Potential discontinuation of GLP-1 usage when assessment shows an elevated risk.
Assessment on the day of the procedure for possible delayed gastric emptying.
Preoperative dietary modifications, which might include switching to a liquid diet.
Rare: Serious Effects
And then there are the outliers, the frightening issues that make headlines. On their own, none of these are common enough to affect consideration of GLP-1 use:
Studies in rats suggested an increased risk for thyroid cancer, but subsequent research has found no evidence.
Colonic ischaemia in association with Tirzepitide.
Acute pancreatitis leading to death leading to death in association with Semaglutide.

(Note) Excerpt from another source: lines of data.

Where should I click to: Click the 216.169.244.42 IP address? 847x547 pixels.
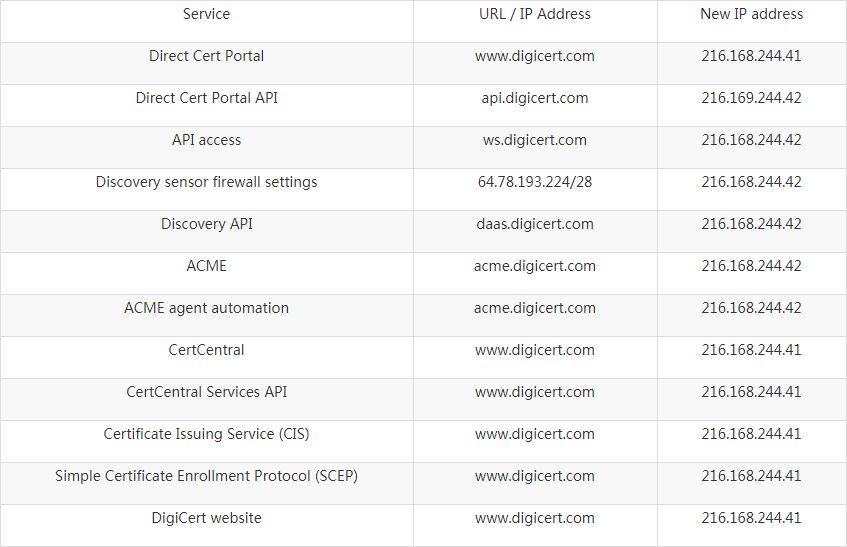751,98
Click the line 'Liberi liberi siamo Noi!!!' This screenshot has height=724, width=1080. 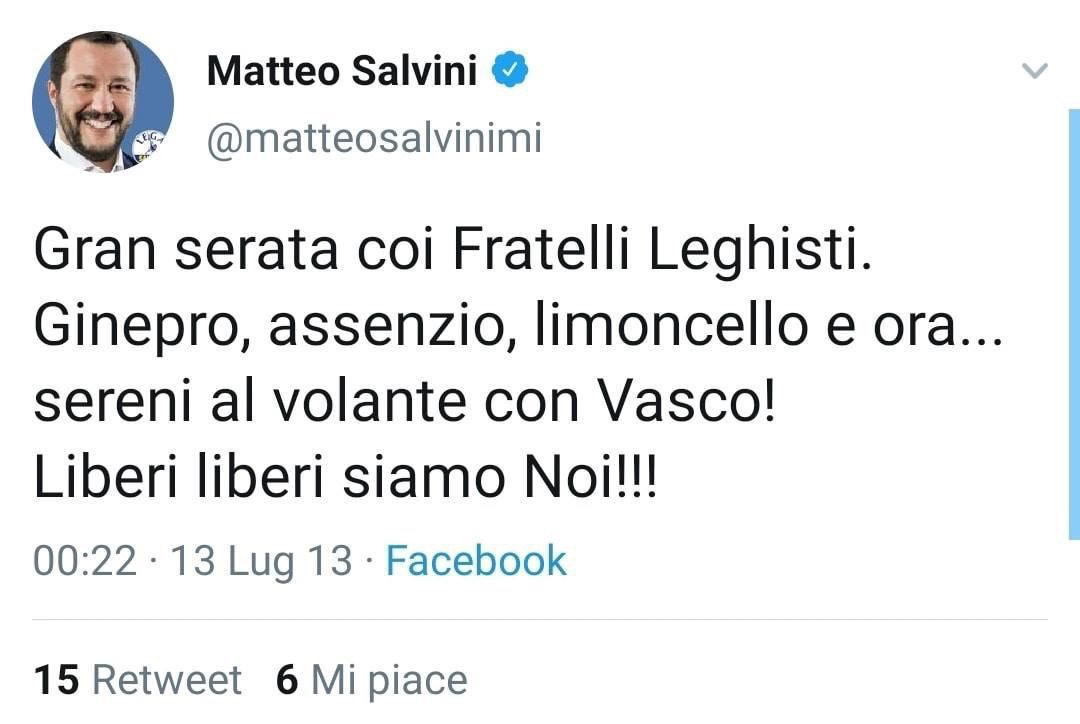[x=346, y=479]
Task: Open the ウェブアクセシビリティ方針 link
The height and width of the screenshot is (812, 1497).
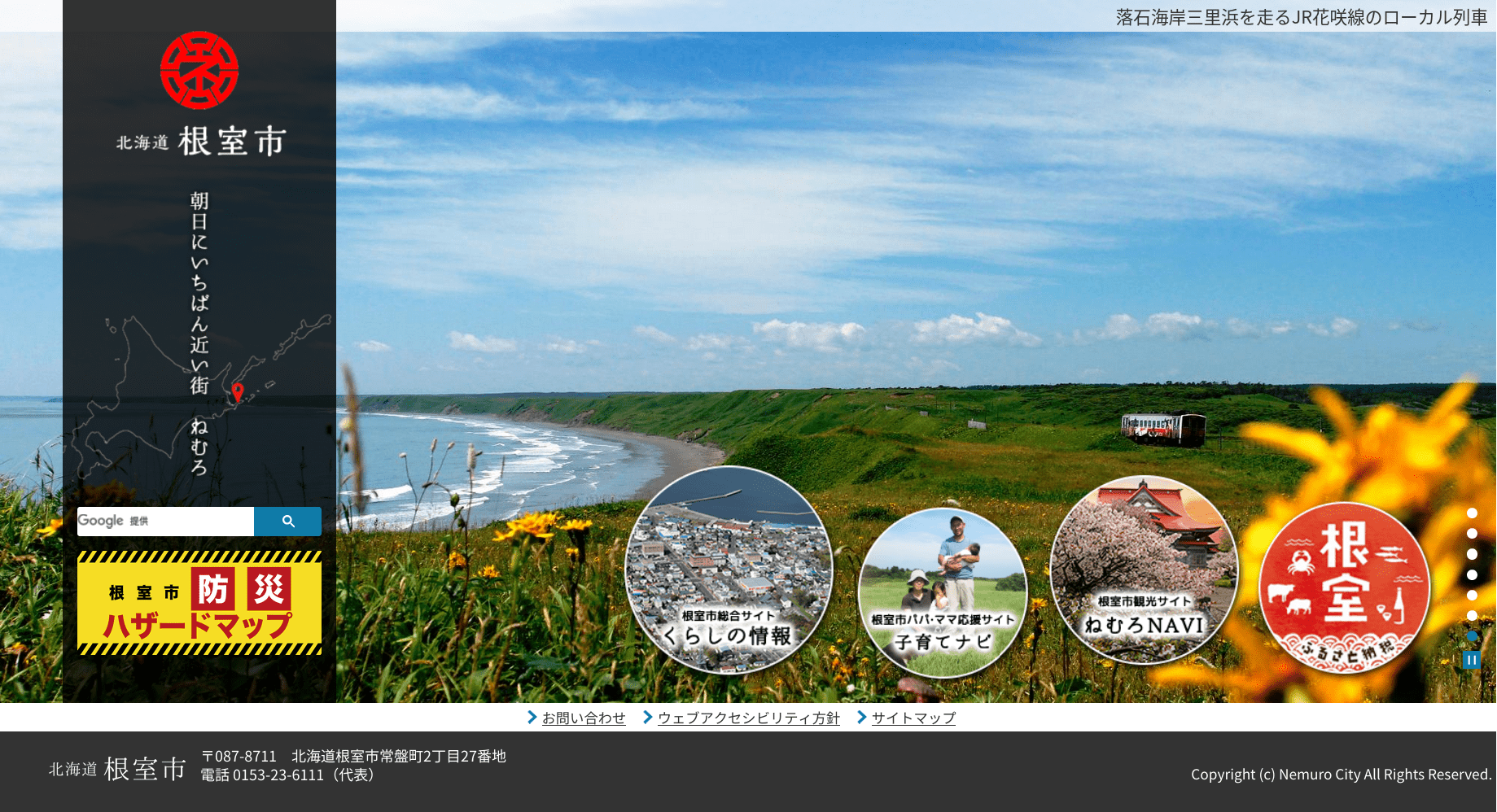Action: (x=748, y=718)
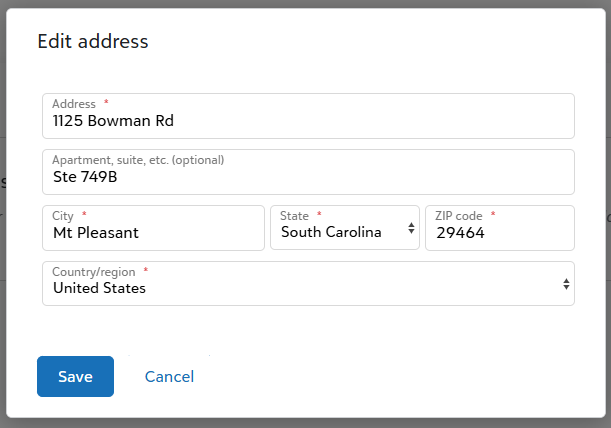This screenshot has height=428, width=611.
Task: Focus the City input field
Action: (153, 228)
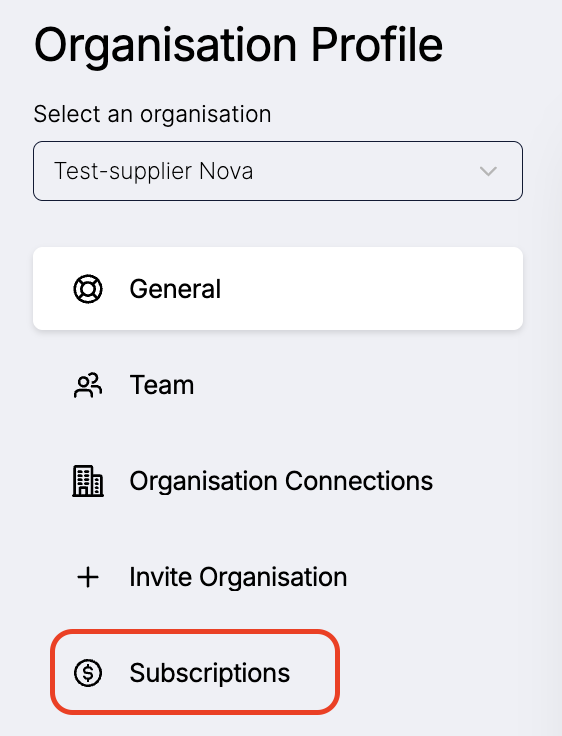
Task: Click the Invite Organisation label text
Action: click(238, 577)
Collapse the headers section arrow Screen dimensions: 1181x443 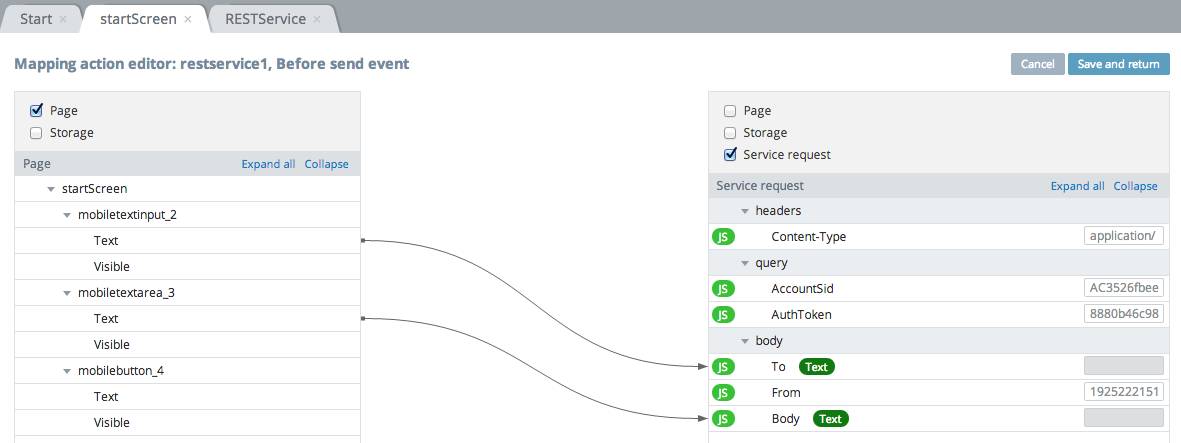[x=745, y=211]
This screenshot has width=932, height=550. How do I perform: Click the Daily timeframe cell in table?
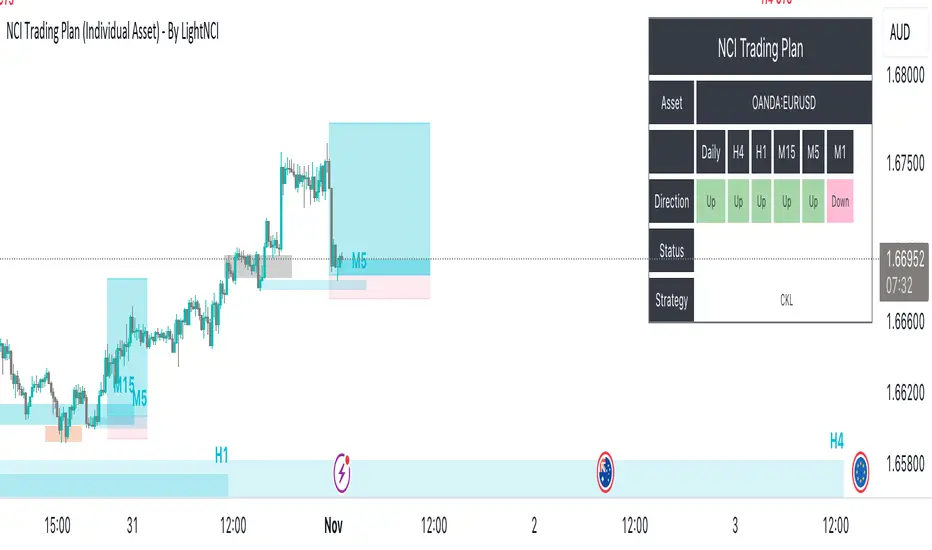click(710, 152)
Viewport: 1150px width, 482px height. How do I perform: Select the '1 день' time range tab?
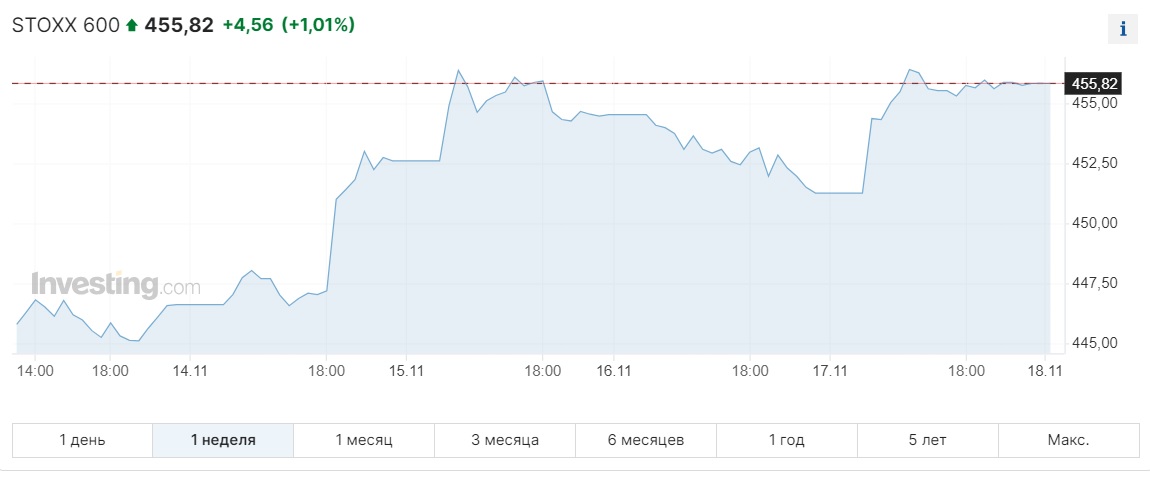coord(82,440)
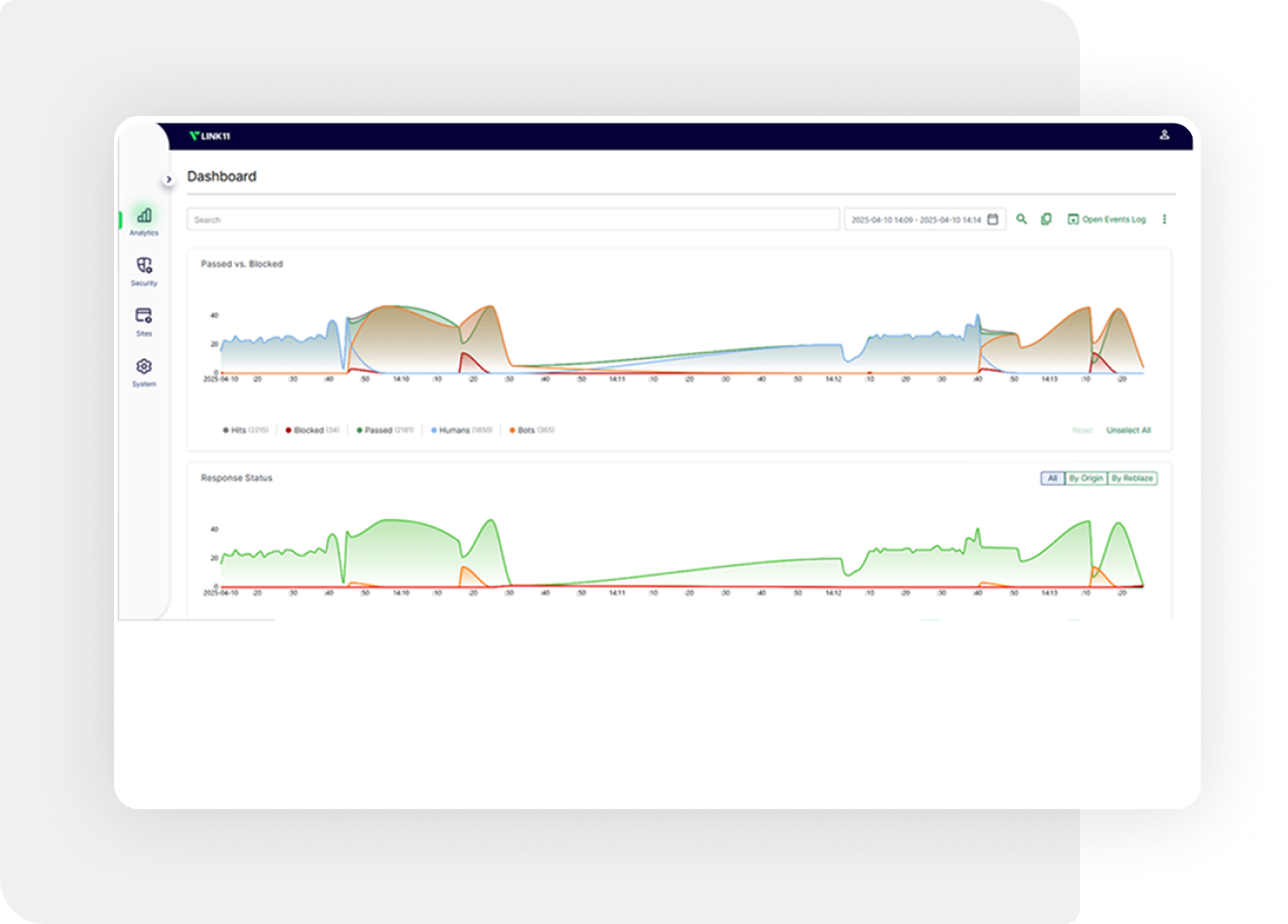Click the Link11 logo
The image size is (1288, 924).
coord(209,136)
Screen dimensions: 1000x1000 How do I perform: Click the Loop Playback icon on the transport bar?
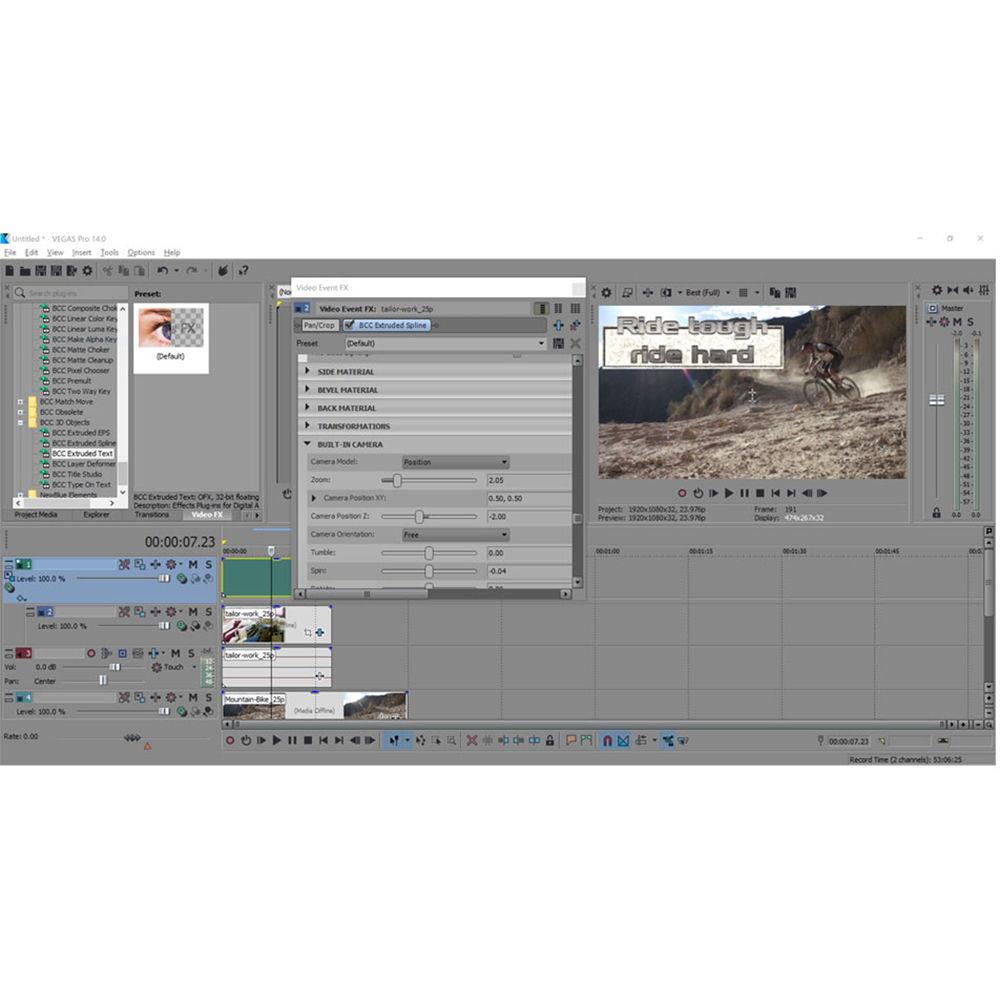pos(247,740)
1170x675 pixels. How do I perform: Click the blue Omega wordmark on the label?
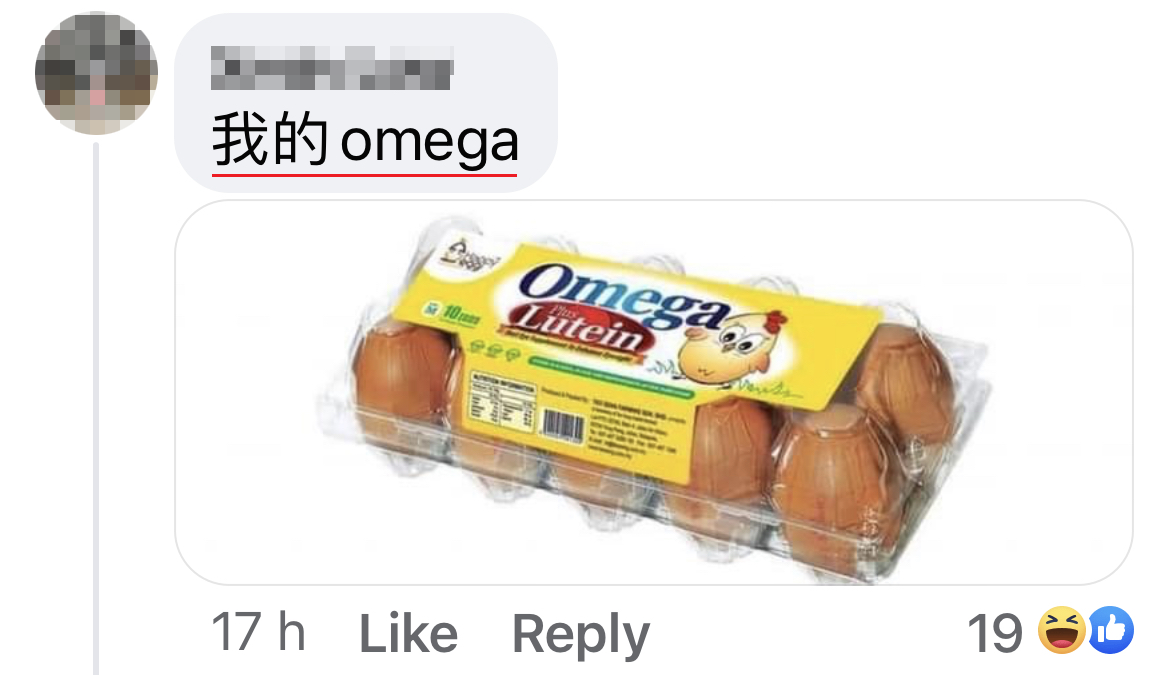625,295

Speaking of pancreatitis, that clinical review of studies did find that both liraglutide and Semaglutide led to an elevated risk for pancreatitis, bowel obstruction, and gastroparesis. But the numbers were so small as to be insignificant — for instance, just 0.2% of patients experienced pancreatitis.
Benefits Outweigh Risks
When you lay out these side effects against the countless known benefits of weight loss and blood sugar management — the lower risk for high blood pressure, heart disease, stroke, metabolic syndrome, fatty liver disease, several cancers, and more — the advantages of GLP-1 drugs seem clear. Ultimately, of course, it’s the patient’s decision whether to begin and continue taking any medication for a chronic disease.
Apovian recommends having in-depth conversations before you write that first prescription — she compares the situation to using an antihypertensive drug. If your patient understands potential side effects, they’re more likely to maintain long-term compliance.
“We educate our patients how to use these drugs, indefinitely, if you want to maintain a lower, healthier body weight,” she said. “I don’t see patients who stop using them, but they’re out there. These are people desperate to lose weight, who aren’t given the education to understand we’re treating a disease. It’s not a matter of willpower.”
And once a patient starts taking a GLP-1, monitor them closely, with in-person visits rather than telehealth, while increasing the dosage. If they experience side effects, stay at that level until they ease. And if the patient has a good weight-loss response at a lower dose, stay there. Just because you can go higher, it doesn’t mean you should.